Fortheloveofjames - especially as you aren't married you need to consider, even ask, what your bank is likely to do if they're told one of you is no longer compos mentis or dies. Lots of banks in these situations freeze the account.
Then there's if you split - and before you say "he'd never do that" that's what I thought too - ex emptied bank account leaving me (and 2 yr old dd) penniless!
"We are a family so all money is family money, neither takes the piss and big spends are agreed." Most are replying like this poster, basing it on when things are going well. It's when things go wrong you can encounter problems. As I said, not just relationship breakdown (and given the rates of divorce/separation I think it naive at best not to consider that a possibility and behave accordingly). But also critical illness - especially conditions that can lead to unguarded spending - and bereavement (especially of you're not married).

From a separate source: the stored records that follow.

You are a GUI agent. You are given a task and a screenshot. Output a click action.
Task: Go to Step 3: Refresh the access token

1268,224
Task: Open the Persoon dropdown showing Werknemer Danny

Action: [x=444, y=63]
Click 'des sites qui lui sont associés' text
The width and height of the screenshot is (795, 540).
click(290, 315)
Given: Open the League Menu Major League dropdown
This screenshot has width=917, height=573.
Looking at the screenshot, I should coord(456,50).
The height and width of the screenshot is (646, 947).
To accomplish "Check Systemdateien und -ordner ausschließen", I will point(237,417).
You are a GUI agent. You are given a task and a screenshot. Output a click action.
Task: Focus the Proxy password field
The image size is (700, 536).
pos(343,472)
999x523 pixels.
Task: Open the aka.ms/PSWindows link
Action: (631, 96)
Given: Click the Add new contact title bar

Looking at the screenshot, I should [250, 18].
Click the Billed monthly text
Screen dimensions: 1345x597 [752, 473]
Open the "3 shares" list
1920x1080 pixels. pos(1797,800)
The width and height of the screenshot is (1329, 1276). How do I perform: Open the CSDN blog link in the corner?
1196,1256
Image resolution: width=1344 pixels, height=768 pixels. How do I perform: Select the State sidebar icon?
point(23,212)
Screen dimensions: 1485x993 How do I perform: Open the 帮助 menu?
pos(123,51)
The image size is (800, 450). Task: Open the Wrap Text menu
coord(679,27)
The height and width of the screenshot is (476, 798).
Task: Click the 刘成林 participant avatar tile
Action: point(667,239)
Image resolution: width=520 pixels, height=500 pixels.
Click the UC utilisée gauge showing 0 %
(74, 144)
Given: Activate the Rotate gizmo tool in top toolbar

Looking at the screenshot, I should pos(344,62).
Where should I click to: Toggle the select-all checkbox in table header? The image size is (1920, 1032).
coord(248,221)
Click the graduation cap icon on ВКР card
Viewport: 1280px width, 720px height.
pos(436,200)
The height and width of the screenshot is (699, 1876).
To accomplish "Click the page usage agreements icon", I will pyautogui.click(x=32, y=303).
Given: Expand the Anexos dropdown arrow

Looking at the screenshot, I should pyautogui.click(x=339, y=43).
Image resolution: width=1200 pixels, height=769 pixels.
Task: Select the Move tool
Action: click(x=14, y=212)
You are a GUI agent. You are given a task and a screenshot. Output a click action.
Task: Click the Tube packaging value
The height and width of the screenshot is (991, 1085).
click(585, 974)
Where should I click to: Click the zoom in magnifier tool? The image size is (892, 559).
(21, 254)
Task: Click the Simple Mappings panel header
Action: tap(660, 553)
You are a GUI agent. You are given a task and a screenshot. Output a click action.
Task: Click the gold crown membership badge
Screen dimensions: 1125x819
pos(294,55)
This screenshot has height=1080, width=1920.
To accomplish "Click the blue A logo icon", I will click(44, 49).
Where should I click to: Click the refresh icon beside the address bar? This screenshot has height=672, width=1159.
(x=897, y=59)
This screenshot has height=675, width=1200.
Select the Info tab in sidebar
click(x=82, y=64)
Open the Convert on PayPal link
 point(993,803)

"Sharing a bank account dates back to when wives were just chattel and to be "kept" by the man. We're in the 21st century now and every woman deserves her own money under her own control. And, increasingly with the quality of men out there, we need it incase we have to make a quick exit!" Totally agree with this.
I'm especially concerned for those of you who are sahm or pt in order to cover childcare. Do you even know what financial position you would be in if you were to split? Bear in mind it can take years for divorce financial settlements to be sorted AND a lot of men don't pay maintenance until pursued by cms (and even then it's not guaranteed and the rates are woefully low).
If he dies are you sure you get the house? Any other inheritance? I've a relative who was unmarried but effectively widowed with 2 very young children. Lost everything including home as she wasn't next of kin legally. "In laws" who she thought she got on OK with took the lot! The children were so distressed at the sudden loss of the father she had to give up work, at least until they were feeling more secure she was unlikely to disappear too (and that took a few years & therapy).
If he becomes critically ill and his decision making questionable/he's then a vulnerable adult are you still going to be able to access accounts that could arguably be "his money" when anyone else only has your word that "this is what he'd want me to do"?
Having your own account "just in case" is honestly advisable. I wish someone had said this to me. I had a frantic few weeks of no money, parents having to transfer money to an acquaintances account to give me until I had my own open and working, plus several weeks waiting for wage/benefits to go in and I was VERY lucky to get a job quickly I doubt that is possible in the current market - this was 16 years ago.